Blog 7 The Paruku Project Friday was another big day, much anticipated because some new comers to our group were rendezvousing in Alice Springs to fly to Mulan. David Taylor had returned from Spain to his own Cessna, parked while he was away, in Alice Springs and he had to find John Carty from Canberra and Basil Hall from Darwin. Basil, not knowing John, had the brainwave of buying a cheap pad and pen from the newsagent and standing at the arrivals door with a note paging John Carty.. a big moment in John’s life… we were much relieved to see their plane arrive on the dirt strip, within 5 minutes of David Taylor’s ETA that afternoon, with everyone on board.
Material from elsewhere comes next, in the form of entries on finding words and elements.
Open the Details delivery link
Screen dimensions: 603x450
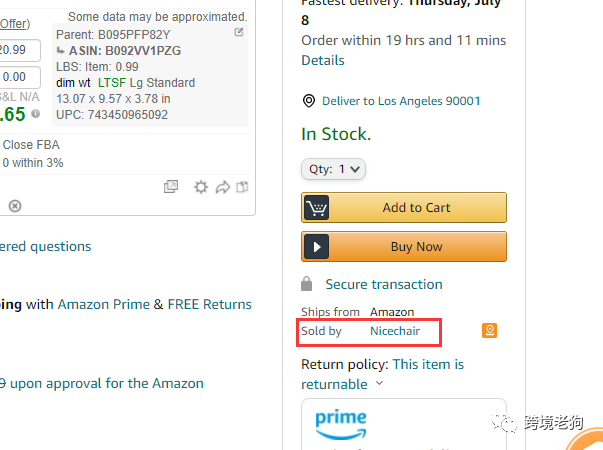click(x=322, y=60)
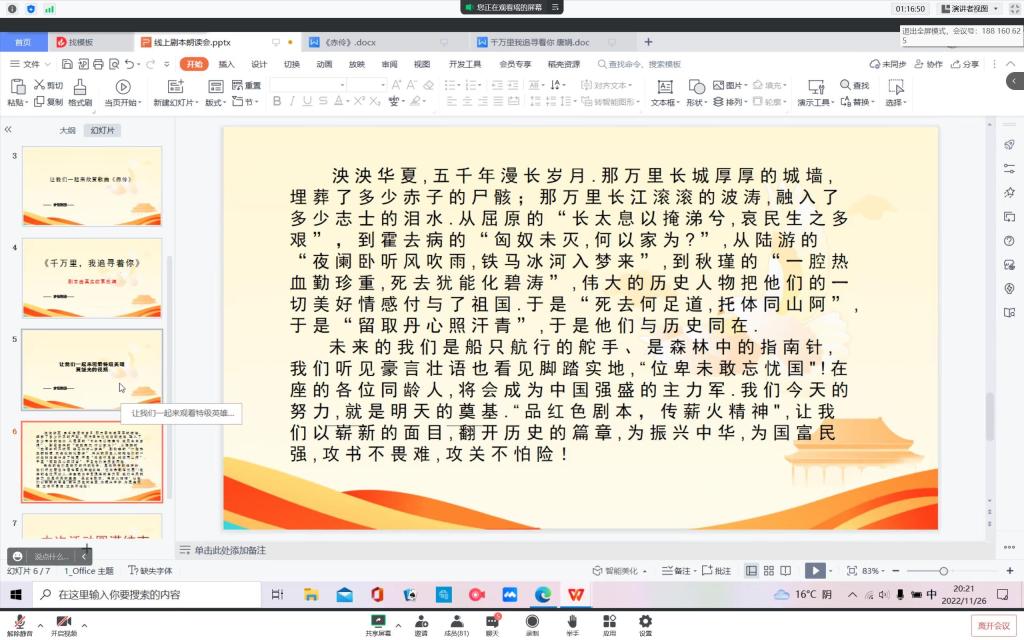Screen dimensions: 1024x640
Task: Insert a Text Box (文本框)
Action: 664,87
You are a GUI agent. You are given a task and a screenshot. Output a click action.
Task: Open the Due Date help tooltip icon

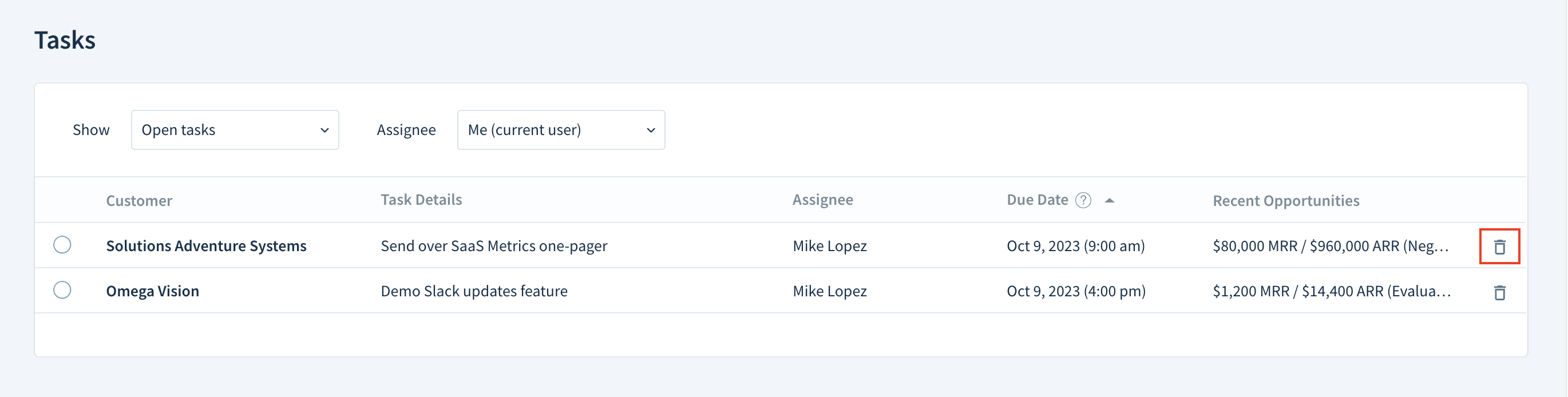click(x=1083, y=200)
Being a slave driver, everyone responded to my call to work on the weekend including the Warruyanta artists who had all agreed to come in to work with Basil making acetates, some from their canvases, completed during the week for a large and exciting print project.
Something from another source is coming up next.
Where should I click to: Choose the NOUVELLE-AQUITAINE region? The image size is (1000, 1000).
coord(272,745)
John Carty also threw himself straight into work, recording oral histories and stories arising from the history paintings and generally cataloguing and curating the art collection with Bill Fox as it grew over the following week.
Having John and Basil at the art centre gave David Leece and me more time to focus on our own painting which had been suffering due to the heavy program, so we were able to spend longer uninterrupted hours painting in locations near the lake. Hanson Pye and the rangers dropped by the camp regularly to see the works progressing and we also took the canvases into the art centre a few times so everyone could see how we were tackling their Country. Hanson named my 5 works “Falling Star” after the place on the lake, where all the dead trees point straight up after the star fell into the middle of the lake. We have agreed to swap a painting with each other next year, he was very taken with mine and wanted to hang one of the 5 panel studies on his wall at home he said.